- _What to produce_: Copy exactly and only the lines running from the one that contains "Tap the back arrow in header" to the final line of the data below, without the pictures.

Pixel coordinate grounding data
────────────────────

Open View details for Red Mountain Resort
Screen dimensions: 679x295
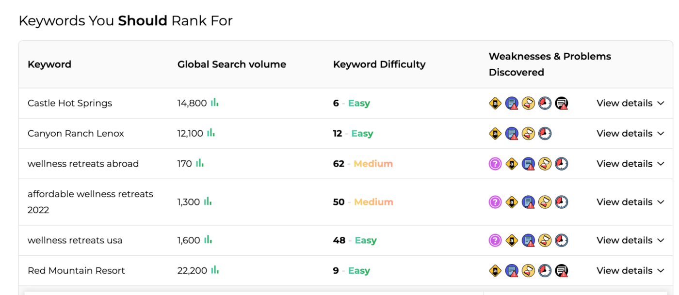630,271
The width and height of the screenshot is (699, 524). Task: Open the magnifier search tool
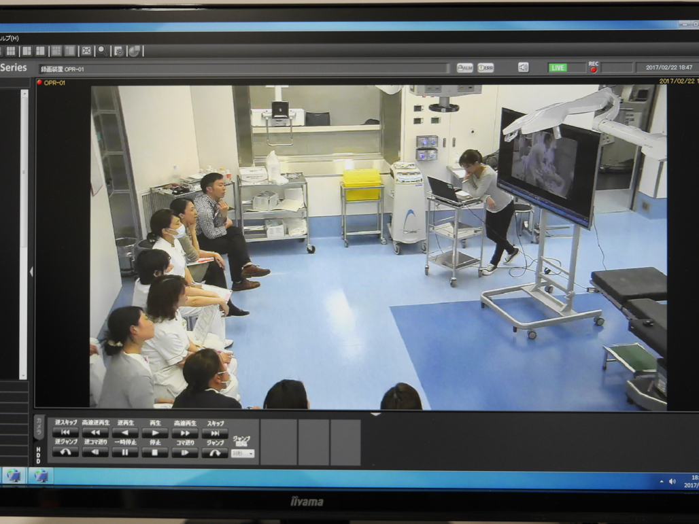tap(102, 51)
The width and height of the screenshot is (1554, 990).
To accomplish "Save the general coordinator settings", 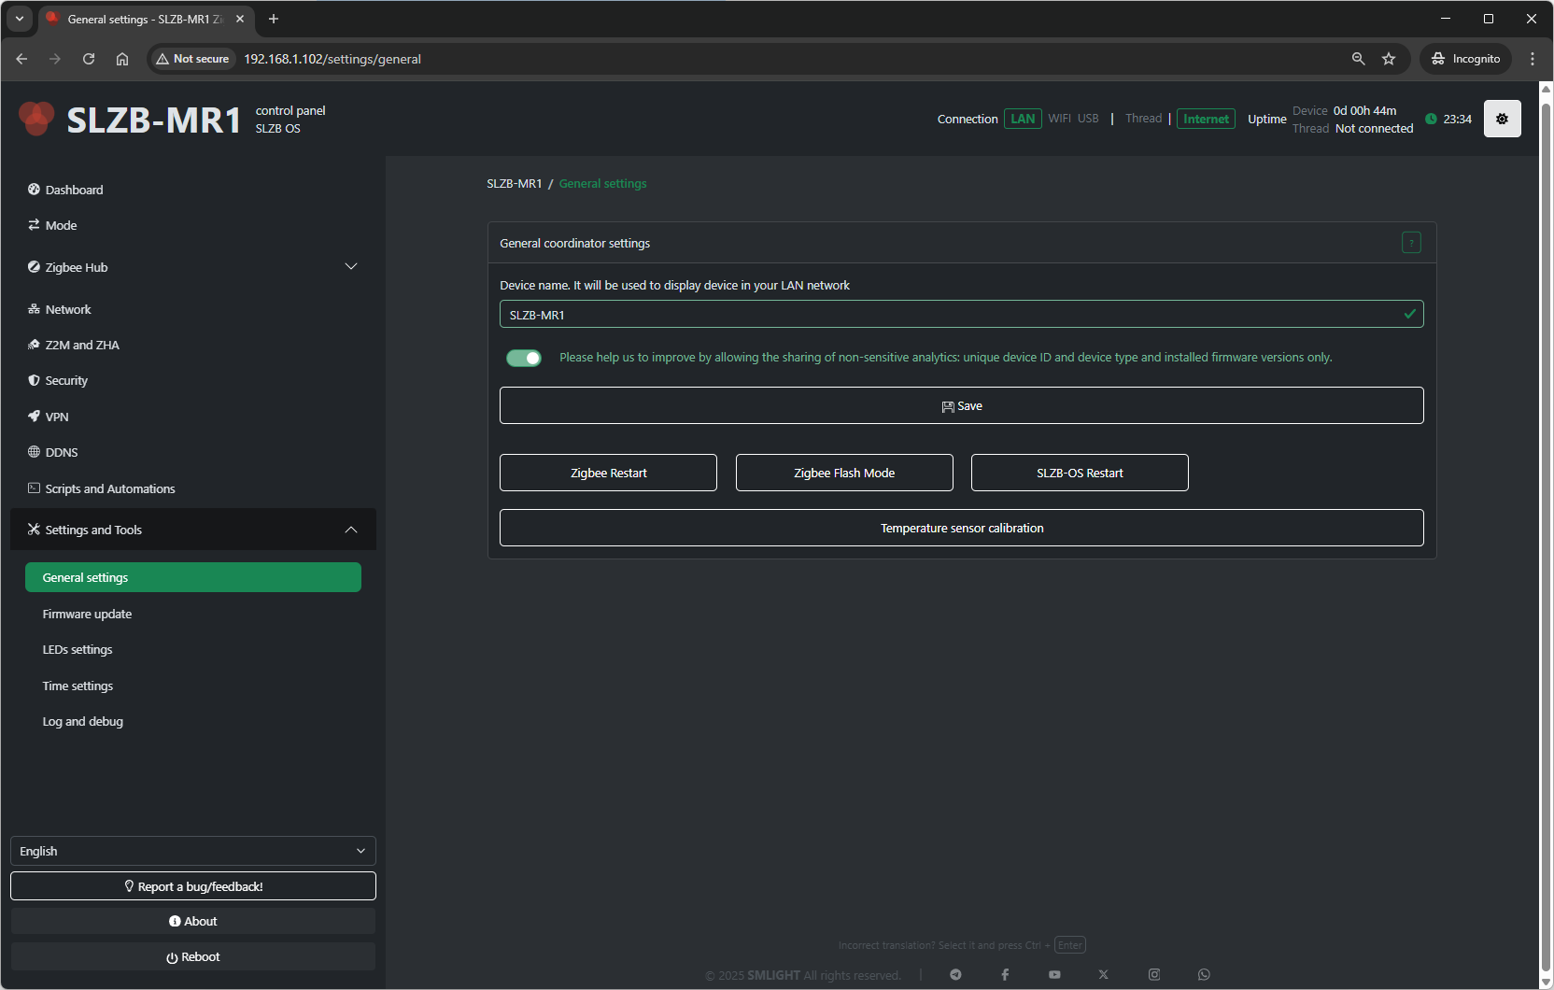I will tap(961, 405).
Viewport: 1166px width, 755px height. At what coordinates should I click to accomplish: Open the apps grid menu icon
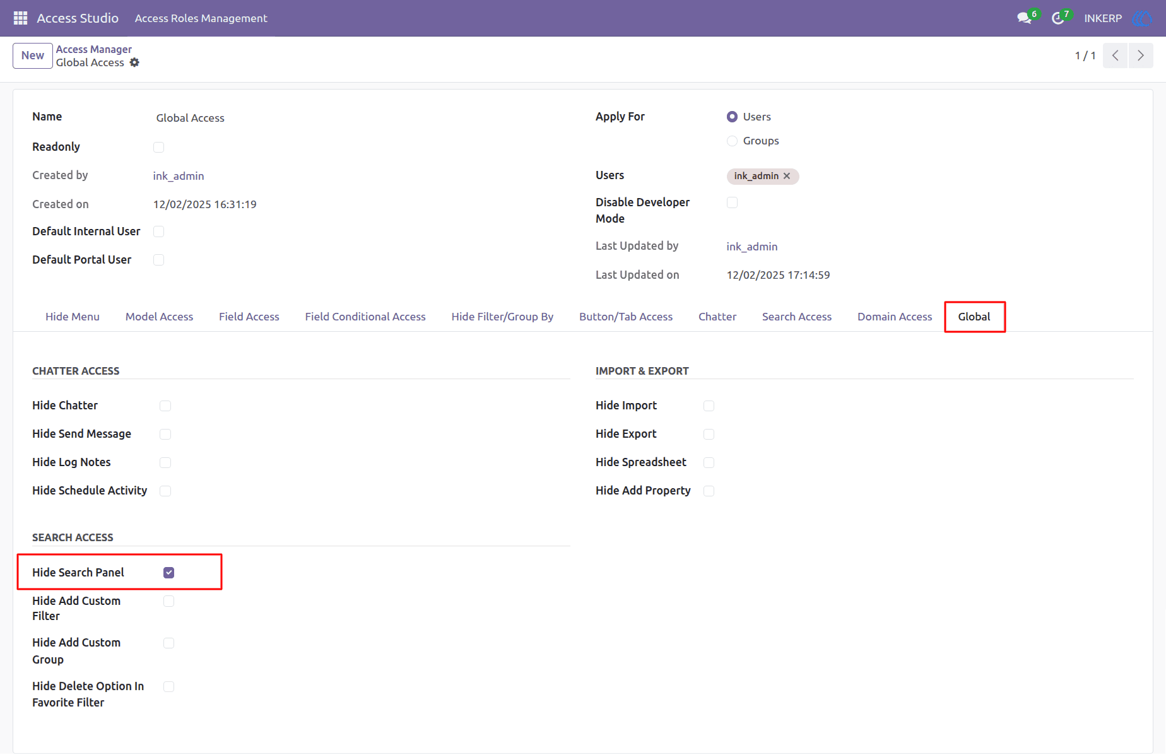coord(20,18)
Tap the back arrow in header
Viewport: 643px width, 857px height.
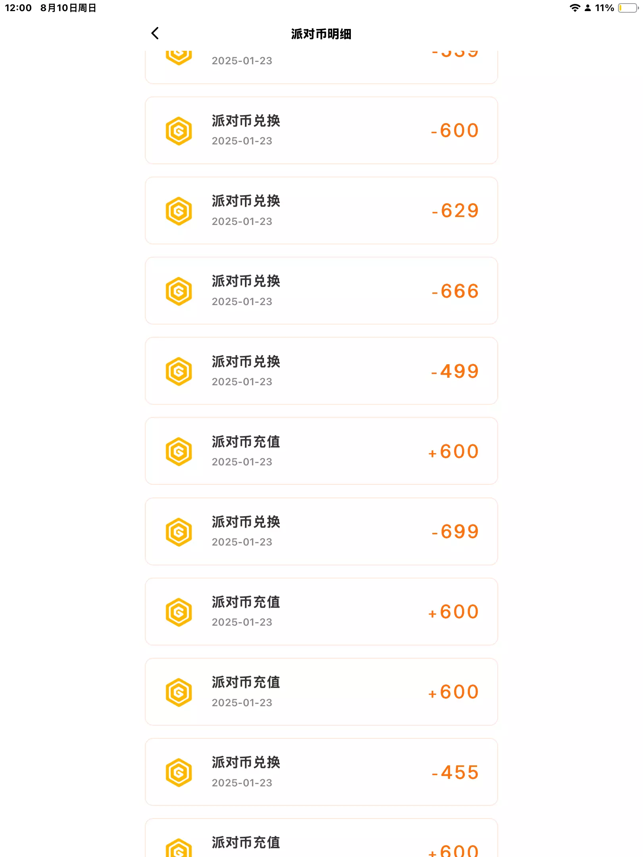click(155, 33)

────────────────────

- _Answer box_:
Tap the back arrow in header
Viewport: 643px width, 857px height.
click(155, 33)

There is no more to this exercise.